Passage shown →
*** Block opens ***

Volume I (1847) has a 6-page preface, 2-page summary of orthographic conventions, and the 766-page dictionary proper. The entries begin with "A, the letter a; the broad and open sound of this letter is expressed by 亞 a [yà], or 阿 a [ā]." and end with "KORAN, the Mahomedans, call the Koran 天經 t'hëen king [tiānjīng]."

Volume II (1848) of Medhurst's English–Chinese dictionary comprises 669 pages. The entries go from "LABEL, 帖 t'ëĕ [tiè]; the label of a book, 檢 këen [jiǎn]." To "ZONE, 帶 taé [dài], 束腰之帶 shǔ yaou che taé [shùyāo zhī dài], 腰帶 yaou taé [yāodài], 地球道 té k'hêu taóu [dìqiúdào]."

The sample page (to the right) contains Medhurst's dictionary entry for WAY.
Way. 道 Taóu, 路 loó, 庚 käng, 康 k'hang, 彭 p'hang, 疏 sоо, 略路 lëǒ loó, 繇道 yaòu taóu, 道術途 taóu shǔh t'hoô, 街 keae, 街路 keae loó, 迪 teĭh, 逕 king, 途 t'hoô, 坻閣 te kǒ, 道路 taóu loó; in the way, 途間 t'hoô këen, 路中 loó chung, 街上 keae sháng; do not go in the way of death, 死路莫行 szè loó mǒ hing; leave the right way, 離開正路 lê k'hae chíng loó; public way, 大路 tá loó, 官路 kwan loó; a great way off, 離遠 lê yuèn; the way of Providence, 天步 t'ёеп poó; way to effect an object, 方法 fang fǎ; manner, 般 pwan, 術 shǔh; method, 樣法 yang fǎ, 計策 ké tsĭh, 法子 fǎ tszè; way-marks, 旌節 tsing tsëĕ; a wayfaring man, 羇旅 ke leù, 路人 loó jin.
The first part of the WAY headword gives 16 translation equivalents of Chinese words meaning "way". This illustrates how one single English headword can have ten or more Chinese translation equivalents, which Medhurst ascribes to either "the richness of the Chinese language, in certain particulars", or to "the inability of the compiler (from want of time and skill) to discover the slight shades of meaning that exist among them". Most of these equivalents are common terms, such as 道 taóu (dào "way; road; path), 路 loó (lù "road; path; way"), and 途 t'hoô (tú "road; route; way"), but some are obscure classical Chinese terms, such as dǐgé 坻閣, which the Kangxi zidian (s.v., 閣) notes was the name of a road mentioned in commentaries to the Rites of Zhou (野廬氏). The second part of the WAY headword gives translations of 11 usage examples, for instance, "public way, 大路 tá loó, 官路 kwan loó" (dàlù "big street; main road; highway" and guānlù "government-financed road; public road", respectively).

==Reception==
Scholars have expressed diverse opinions of Walter Henry Medhurst's Chinese–English and English–Chinese dictionaries.

The first published evaluation of the (1842–1843) Chinese and English Dictionary was an anonymous 1843 review in The Chinese Repository, which was a Protestant missionary periodical published in Canton. On the one hand, the reviewer praises the dictionary's portability and price, "two octavo volumes containing 1500 pages for ten dollars", but on the other, expresses regret that Medhurst "has said so little on the subject of tones" other than "that he considers them of paramount importance".

Based upon comparison of the entries under Radical 46 山 "mountain" in Morrison's and Medhurst's Chinese–English dictionaries, the reviewer said, "If Mr. Medhurst does not improve upon himself, he improves vastly upon Dr. Morrison".

*** Block closes ***

Your assignment → Copy from the passage on Medhurst's dictionaries the part that opens with the words containing "Way. 道 Taóu, 路" and closes with "路人 loó jin.".

Given records →
*** Block opens ***

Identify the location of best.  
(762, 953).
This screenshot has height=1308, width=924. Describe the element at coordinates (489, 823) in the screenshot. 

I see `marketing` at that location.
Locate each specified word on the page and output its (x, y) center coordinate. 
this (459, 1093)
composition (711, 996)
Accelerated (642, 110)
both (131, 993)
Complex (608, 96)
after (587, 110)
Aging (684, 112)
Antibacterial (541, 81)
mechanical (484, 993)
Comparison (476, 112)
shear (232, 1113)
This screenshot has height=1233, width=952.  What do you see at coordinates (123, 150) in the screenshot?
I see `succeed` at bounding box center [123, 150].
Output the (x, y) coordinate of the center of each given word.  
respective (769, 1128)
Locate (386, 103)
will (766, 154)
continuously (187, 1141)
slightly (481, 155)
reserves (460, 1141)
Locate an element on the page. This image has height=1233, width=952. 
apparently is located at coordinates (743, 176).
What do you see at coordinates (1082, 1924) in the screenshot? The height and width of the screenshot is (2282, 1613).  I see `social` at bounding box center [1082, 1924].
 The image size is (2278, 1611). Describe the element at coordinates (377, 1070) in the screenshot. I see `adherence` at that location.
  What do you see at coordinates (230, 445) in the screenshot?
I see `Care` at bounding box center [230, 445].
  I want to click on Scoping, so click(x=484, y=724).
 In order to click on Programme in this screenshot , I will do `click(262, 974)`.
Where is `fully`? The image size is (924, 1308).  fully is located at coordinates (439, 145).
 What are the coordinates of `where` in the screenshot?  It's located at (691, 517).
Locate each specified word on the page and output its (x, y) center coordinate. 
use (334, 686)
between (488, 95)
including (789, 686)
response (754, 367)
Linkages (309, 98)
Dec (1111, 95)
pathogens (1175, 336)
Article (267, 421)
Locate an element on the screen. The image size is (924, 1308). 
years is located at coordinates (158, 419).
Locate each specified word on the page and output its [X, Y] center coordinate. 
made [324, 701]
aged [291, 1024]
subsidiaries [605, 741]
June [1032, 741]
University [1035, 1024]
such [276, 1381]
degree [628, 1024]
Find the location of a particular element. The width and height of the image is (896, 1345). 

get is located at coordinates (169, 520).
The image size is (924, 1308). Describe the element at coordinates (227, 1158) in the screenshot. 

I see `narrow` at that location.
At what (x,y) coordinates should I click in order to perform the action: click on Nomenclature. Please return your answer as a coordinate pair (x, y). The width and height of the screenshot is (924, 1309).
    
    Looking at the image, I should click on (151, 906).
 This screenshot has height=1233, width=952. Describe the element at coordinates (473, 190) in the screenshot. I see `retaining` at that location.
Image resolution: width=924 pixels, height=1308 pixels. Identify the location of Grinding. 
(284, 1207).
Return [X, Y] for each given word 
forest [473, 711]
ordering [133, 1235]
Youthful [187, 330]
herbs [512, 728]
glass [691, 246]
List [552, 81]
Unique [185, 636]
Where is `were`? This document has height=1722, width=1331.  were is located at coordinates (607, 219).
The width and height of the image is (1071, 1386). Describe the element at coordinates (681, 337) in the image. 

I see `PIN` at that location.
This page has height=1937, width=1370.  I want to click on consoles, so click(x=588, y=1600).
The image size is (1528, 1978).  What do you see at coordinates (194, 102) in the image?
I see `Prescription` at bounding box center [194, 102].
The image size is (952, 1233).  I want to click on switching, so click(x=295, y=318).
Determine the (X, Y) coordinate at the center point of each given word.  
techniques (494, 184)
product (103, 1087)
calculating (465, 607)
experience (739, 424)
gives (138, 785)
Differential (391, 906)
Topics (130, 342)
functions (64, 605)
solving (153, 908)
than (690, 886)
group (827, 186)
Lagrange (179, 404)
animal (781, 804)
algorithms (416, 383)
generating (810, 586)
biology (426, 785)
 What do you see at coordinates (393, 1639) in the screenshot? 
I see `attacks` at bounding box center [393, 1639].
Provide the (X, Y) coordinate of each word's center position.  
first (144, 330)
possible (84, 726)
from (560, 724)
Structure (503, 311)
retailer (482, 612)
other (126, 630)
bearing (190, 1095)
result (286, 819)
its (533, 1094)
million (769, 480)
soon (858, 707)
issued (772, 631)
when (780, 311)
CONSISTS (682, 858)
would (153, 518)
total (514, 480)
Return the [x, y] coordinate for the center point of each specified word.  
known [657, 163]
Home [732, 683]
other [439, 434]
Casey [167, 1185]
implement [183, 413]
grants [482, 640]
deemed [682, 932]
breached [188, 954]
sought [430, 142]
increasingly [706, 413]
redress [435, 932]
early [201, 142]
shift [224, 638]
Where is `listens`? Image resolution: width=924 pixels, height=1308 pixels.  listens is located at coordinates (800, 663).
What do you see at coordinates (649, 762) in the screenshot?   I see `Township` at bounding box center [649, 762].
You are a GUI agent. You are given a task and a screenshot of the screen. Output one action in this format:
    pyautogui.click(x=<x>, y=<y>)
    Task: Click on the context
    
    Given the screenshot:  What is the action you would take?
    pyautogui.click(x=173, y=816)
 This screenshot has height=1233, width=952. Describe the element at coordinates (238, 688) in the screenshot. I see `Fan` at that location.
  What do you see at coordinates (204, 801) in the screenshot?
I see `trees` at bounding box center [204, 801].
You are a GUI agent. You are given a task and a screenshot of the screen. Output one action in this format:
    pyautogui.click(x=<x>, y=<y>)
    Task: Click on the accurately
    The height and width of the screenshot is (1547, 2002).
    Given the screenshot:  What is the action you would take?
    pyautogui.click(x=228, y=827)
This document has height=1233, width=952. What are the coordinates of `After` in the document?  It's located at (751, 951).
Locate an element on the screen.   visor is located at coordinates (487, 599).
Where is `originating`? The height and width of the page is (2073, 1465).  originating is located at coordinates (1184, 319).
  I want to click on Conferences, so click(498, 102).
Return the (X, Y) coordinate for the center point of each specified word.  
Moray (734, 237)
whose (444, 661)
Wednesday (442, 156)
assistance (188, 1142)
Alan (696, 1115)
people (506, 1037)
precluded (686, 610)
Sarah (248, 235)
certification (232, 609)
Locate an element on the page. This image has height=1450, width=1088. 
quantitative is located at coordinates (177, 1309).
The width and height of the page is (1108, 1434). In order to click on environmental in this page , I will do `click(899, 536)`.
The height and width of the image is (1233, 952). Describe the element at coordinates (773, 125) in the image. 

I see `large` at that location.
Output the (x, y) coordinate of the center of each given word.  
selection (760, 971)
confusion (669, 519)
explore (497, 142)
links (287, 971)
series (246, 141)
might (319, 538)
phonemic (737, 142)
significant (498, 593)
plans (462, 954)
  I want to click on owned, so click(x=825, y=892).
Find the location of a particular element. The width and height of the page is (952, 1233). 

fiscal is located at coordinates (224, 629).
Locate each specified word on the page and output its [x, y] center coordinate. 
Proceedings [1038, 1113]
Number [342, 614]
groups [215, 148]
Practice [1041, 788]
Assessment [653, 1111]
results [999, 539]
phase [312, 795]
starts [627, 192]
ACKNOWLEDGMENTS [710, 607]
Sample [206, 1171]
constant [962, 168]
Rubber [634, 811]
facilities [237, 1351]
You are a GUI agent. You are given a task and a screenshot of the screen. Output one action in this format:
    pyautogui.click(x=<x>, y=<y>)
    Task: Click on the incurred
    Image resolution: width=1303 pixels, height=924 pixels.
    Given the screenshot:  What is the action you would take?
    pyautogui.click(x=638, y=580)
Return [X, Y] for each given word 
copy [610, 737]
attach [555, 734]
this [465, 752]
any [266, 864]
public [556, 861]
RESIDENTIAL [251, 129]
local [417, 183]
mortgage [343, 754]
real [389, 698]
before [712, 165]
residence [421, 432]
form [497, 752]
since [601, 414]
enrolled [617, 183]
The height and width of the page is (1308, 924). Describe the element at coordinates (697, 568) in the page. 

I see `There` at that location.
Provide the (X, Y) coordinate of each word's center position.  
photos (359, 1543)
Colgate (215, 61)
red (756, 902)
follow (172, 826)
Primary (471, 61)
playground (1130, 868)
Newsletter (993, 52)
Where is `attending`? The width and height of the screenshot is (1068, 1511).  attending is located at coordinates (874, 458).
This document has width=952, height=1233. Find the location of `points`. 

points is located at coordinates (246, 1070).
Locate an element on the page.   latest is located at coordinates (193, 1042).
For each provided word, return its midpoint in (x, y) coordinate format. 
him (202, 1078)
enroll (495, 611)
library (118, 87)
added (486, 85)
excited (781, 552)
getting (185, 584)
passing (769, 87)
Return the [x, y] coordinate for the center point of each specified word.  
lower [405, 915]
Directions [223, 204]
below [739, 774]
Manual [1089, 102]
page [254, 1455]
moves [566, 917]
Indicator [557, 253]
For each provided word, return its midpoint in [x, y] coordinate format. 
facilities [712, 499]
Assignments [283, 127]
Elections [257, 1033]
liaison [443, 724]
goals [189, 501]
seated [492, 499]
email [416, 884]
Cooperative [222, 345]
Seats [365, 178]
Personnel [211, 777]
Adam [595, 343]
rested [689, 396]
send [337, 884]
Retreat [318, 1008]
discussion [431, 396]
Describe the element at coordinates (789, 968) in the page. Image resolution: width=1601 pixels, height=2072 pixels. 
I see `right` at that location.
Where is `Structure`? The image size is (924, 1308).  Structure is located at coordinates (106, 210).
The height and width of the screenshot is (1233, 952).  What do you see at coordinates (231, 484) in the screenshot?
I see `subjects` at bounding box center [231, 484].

*** Block closes ***

Solution to the exercise →
Way. 道 Taóu, 路 loó, 庚 käng, 康 k'hang, 彭 p'hang, 疏 sоо, 略路 lëǒ loó, 繇道 yaòu taóu, 道術途 taóu shǔh t'hoô, 街 keae, 街路 keae loó, 迪 teĭh, 逕 king, 途 t'hoô, 坻閣 te kǒ, 道路 taóu loó; in the way, 途間 t'hoô këen, 路中 loó chung, 街上 keae sháng; do not go in the way of death, 死路莫行 szè loó mǒ hing; leave the right way, 離開正路 lê k'hae chíng loó; public way, 大路 tá loó, 官路 kwan loó; a great way off, 離遠 lê yuèn; the way of Providence, 天步 t'ёеп poó; way to effect an object, 方法 fang fǎ; manner, 般 pwan, 術 shǔh; method, 樣法 yang fǎ, 計策 ké tsĭh, 法子 fǎ tszè; way-marks, 旌節 tsing tsëĕ; a wayfaring man, 羇旅 ke leù, 路人 loó jin.